PPTP can’t operate over UDP—it strictly requires TCP and GRE. This combination can make it more susceptible to issues on networks that block GRE traffic.
Which VPN protocol is currently the best?
The best VPN protocol depends on your needs, but ExpressVPN’s Lightway, OpenVPN, and WireGuard are widely regarded as top choices for speed and security.
What is PPTP VPN used for?
PPTP is used to establish secure tunnels between user devices and VPN servers. However, it isn’t used very much nowadays, as it is considered an outdated and insecure protocol.

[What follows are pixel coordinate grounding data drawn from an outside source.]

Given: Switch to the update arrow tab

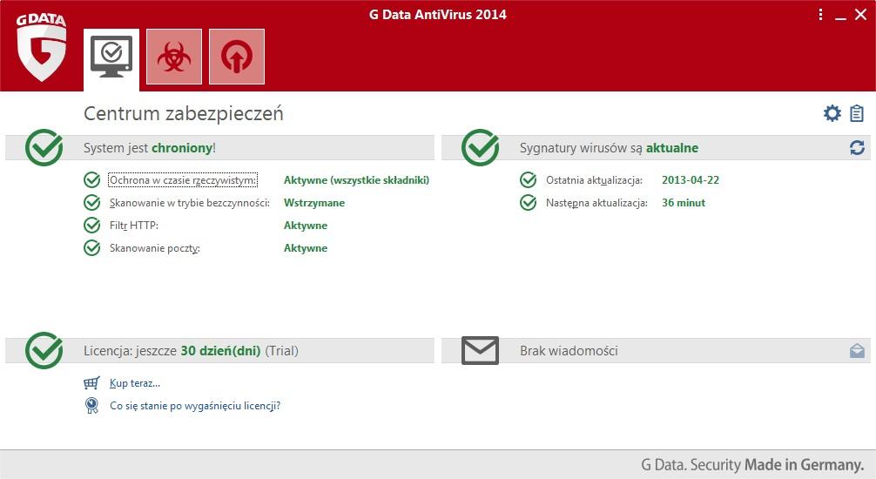Looking at the screenshot, I should click(x=237, y=57).
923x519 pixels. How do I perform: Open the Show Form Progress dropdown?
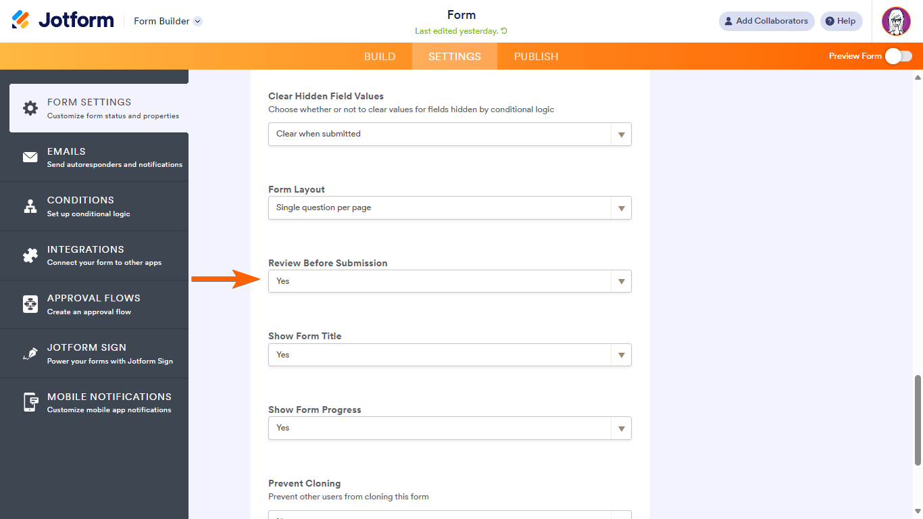[449, 428]
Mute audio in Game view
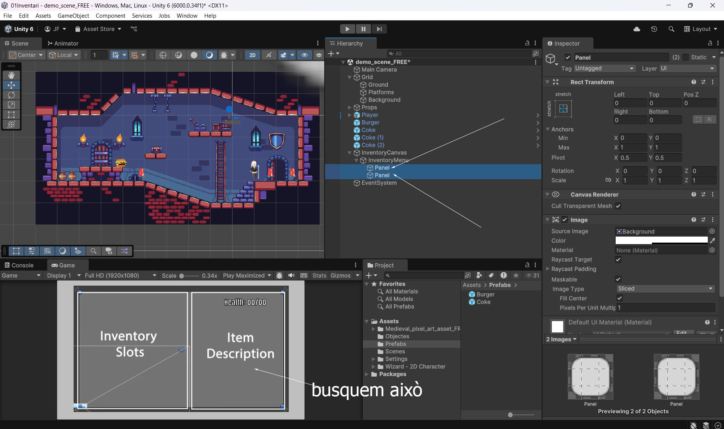Viewport: 724px width, 429px height. click(291, 275)
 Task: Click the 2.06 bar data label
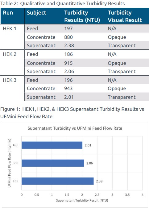tap(89, 163)
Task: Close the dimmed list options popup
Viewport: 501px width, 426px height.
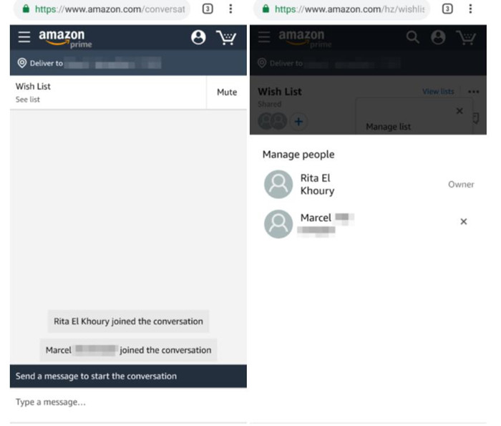Action: (459, 111)
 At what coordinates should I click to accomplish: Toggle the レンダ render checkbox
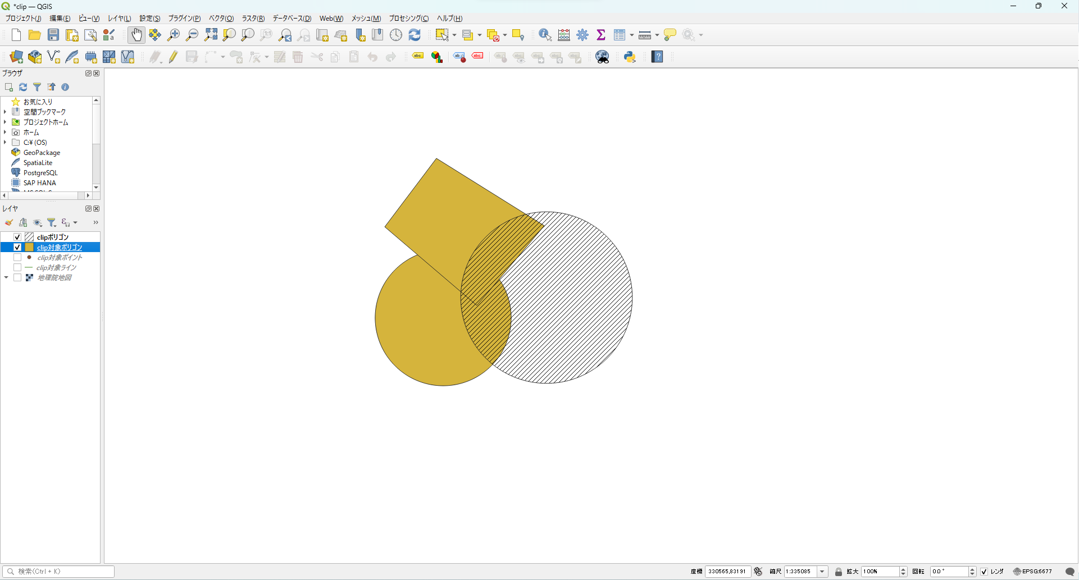(984, 572)
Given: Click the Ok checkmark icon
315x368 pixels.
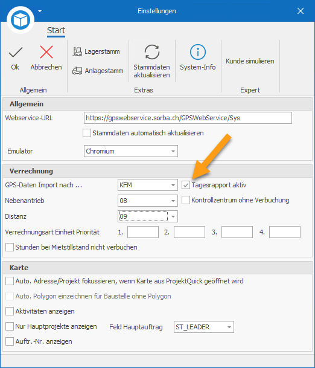Looking at the screenshot, I should 16,52.
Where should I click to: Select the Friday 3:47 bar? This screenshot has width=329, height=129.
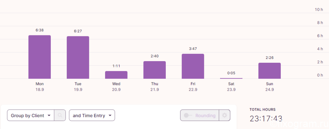(x=193, y=66)
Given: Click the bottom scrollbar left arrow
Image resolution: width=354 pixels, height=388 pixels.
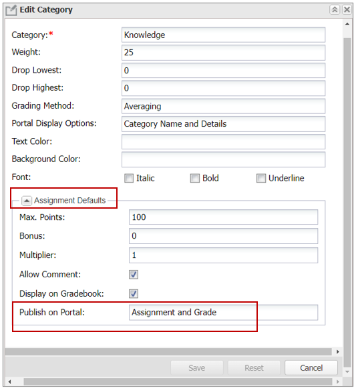Looking at the screenshot, I should 9,381.
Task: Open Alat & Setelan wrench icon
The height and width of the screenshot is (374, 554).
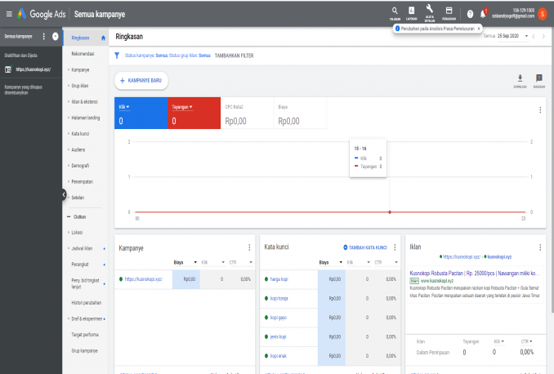Action: [429, 11]
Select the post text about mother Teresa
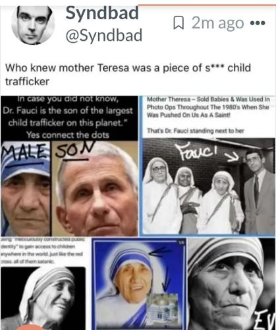276x330 pixels. coord(128,75)
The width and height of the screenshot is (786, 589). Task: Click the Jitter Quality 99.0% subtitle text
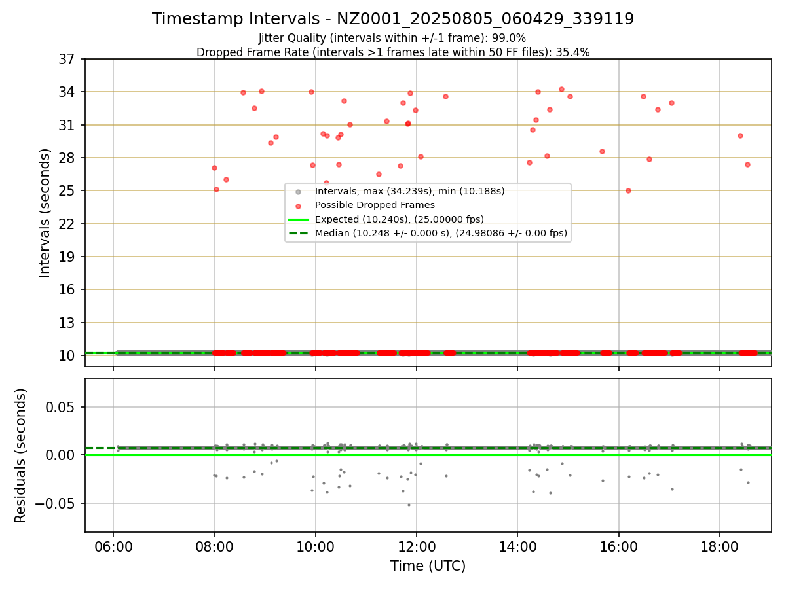coord(392,38)
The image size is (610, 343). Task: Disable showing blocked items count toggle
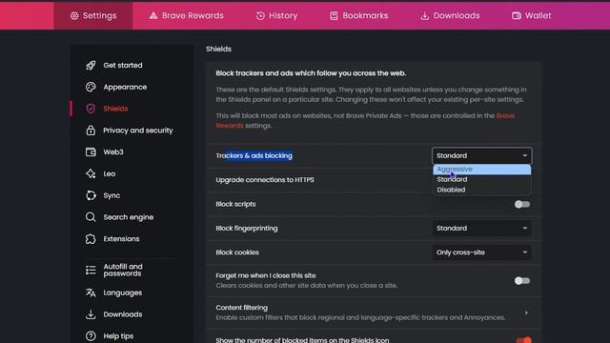coord(523,340)
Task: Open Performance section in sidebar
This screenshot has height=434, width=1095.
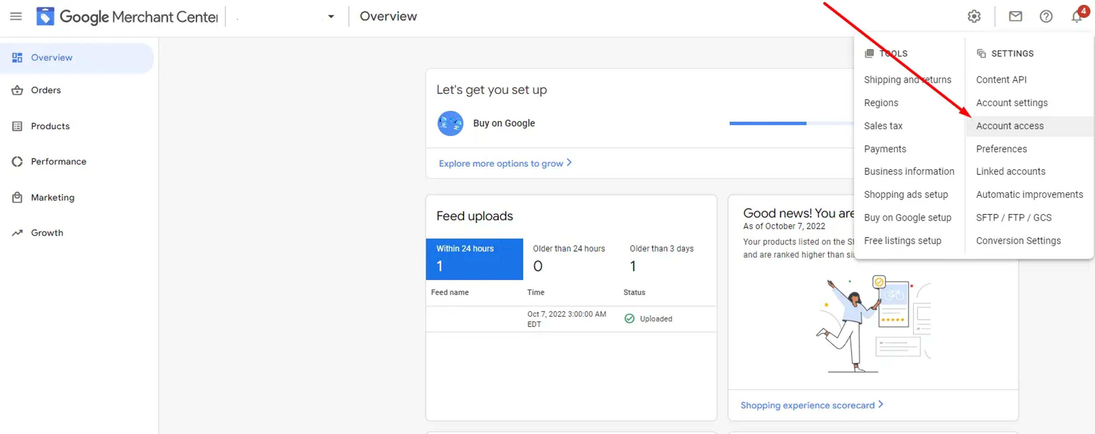Action: click(58, 162)
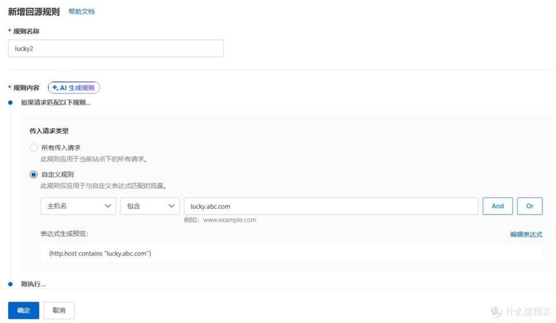The height and width of the screenshot is (323, 556).
Task: Cancel with the 取消 button
Action: click(59, 311)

Does PPTP have encryption?
Yes, PPTP does include encryption, but it’s considered outdated and insecure. It uses Microsoft Point-to-Point Encryption (MPPE), which supports 40-bit, 56-bit, or 128-bit keys and relies on the RC4 stream cipher. While this was sufficient at the time of its release, RC4 has since been found to have serious vulnerabilities, and the authentication method PPTP often uses—MS-CHAPv2—can be cracked relatively easily. Because of these weaknesses, PPTP’s encryption is no longer considered safe for protecting sensitive data.
Which is better, OpenVPN or PPTP?
OpenVPN is superior to PPTP in every way. It’s much more secure, stable, and reliable, and it has far fewer vulnerabilities.
Is IPsec better than PPTP?
IPSec isn’t a standalone VPN protocol—it’s typically used in combination with protocols like IKEv2, which is generally superior to PPTP in terms of security and stability.
What port does PPTP VPN use?
PPTP uses the TCP port 1723 to establish a VPN connection.